I have USER A who's account locks out without them even being logged into their machine. The user changed their password yesterday as per company policy and since then it keeps locking out after 3-5 minutes.
Platform - WIN 7 Pro 64 Bit
Server - Win Server 2008 R2 Standard
I have done the following -
Cleared credential manager - NO DIFFERENCE
Reset IE and cleared personal details during reset - NO DIFFERENCE
Tested by logging onto another machine - NO JOY
Recreated their login profile - NO DIFFERENCE
Checked for logged on terminal services accounts - NONE LOGGED IN
Connected devices ie. iPad, iPhone, Android - NONE
I have checked on our DC's and have found the following -
- System
- Provider
[ Name] Microsoft-Windows-Security-Auditing
[ Guid] {54849625-5478-4994-A5BA-3E3B0328C30D}
EventID 4776
Version 0
Level 0
Task 14336
Opcode 0
Keywords 0x8010000000000000
- TimeCreated
[ SystemTime] 2014-01-14T12:43:53.301501000Z
EventRecordID 2042599718
Correlation
- Execution
[ ProcessID] 516
[ ThreadID] 29720
Channel Security
Computer XXXXXXDC02.XXXXXXXXXXXXXX.co.uk
Security
- EventData
PackageName MICROSOFT_AUTHENTICATION_PACKAGE_V1_0
TargetUserName USER A
Workstation XXXXXXXX
Status 0xc0000234
Kind of hit a brick wall now. Any ideas anyone?
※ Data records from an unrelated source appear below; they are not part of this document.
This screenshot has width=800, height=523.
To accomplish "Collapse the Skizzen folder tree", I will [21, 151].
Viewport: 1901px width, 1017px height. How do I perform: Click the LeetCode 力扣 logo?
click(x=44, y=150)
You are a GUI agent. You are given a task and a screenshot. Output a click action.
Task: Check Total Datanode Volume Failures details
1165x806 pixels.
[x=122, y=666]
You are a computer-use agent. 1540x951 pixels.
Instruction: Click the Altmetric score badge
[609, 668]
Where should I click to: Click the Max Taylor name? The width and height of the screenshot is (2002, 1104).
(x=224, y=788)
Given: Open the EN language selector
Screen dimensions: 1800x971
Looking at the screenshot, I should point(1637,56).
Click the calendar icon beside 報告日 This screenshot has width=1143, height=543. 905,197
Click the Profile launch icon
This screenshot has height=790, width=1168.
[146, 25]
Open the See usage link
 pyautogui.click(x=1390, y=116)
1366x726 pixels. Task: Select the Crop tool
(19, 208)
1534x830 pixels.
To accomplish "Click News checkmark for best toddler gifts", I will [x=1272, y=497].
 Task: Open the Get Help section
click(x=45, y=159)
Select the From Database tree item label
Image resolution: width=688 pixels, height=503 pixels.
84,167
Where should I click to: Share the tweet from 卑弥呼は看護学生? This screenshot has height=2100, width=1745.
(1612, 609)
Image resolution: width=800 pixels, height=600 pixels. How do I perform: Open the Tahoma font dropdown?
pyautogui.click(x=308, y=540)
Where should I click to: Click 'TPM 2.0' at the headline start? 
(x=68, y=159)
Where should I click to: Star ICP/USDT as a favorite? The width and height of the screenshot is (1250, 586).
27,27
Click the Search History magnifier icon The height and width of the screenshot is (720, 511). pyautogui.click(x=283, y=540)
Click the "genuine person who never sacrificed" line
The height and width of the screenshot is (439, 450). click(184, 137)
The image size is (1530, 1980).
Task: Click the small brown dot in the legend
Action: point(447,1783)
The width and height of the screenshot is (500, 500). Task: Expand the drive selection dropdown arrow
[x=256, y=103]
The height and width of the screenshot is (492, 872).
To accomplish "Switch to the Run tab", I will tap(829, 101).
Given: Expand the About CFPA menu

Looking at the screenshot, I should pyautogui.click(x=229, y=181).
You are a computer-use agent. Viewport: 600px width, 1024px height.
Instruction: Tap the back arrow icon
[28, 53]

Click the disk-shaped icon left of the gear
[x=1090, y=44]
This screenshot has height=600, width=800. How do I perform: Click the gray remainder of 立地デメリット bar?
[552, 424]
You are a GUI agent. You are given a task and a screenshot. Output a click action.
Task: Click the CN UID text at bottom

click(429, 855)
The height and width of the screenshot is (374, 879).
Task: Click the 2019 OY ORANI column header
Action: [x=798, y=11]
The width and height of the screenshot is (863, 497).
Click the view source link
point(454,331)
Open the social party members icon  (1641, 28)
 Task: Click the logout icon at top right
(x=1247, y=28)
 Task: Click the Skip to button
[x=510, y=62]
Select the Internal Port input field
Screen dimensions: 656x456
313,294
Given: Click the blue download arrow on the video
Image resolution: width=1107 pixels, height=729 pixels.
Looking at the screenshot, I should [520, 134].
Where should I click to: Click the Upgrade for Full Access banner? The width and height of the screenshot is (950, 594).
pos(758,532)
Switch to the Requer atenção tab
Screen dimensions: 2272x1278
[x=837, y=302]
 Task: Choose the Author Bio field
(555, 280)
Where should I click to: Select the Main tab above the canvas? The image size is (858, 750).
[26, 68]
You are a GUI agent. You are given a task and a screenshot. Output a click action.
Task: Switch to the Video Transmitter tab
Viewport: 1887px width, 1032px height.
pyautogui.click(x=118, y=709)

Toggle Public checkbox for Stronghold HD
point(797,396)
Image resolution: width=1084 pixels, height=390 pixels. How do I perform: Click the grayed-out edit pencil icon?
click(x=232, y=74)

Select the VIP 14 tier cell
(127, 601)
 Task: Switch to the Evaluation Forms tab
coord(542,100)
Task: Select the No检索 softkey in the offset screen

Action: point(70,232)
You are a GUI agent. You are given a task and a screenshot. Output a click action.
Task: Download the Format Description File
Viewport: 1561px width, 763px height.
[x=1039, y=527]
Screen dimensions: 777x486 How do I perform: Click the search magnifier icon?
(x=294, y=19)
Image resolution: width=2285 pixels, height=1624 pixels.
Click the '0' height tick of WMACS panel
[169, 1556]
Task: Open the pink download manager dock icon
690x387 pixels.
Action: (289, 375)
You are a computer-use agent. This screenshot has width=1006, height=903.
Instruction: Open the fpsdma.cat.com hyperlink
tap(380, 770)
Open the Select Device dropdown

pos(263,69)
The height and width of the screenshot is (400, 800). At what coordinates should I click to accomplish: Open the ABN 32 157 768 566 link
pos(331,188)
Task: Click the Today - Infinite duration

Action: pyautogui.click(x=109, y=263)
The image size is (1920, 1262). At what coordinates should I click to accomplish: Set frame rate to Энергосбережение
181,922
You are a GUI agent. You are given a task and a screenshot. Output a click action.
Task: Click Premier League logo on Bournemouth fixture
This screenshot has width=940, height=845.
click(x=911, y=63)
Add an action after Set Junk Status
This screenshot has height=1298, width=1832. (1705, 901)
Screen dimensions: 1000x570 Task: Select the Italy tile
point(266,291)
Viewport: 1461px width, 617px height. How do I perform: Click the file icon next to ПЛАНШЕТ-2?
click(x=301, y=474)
Ill dive straight in with this one as Ive been working on it since 9am today, with little progress.
I have USER A who's account locks out without them even being logged into their machine. The user changed their password yesterday as per company policy and since then it keeps locking out after 3-5 minutes.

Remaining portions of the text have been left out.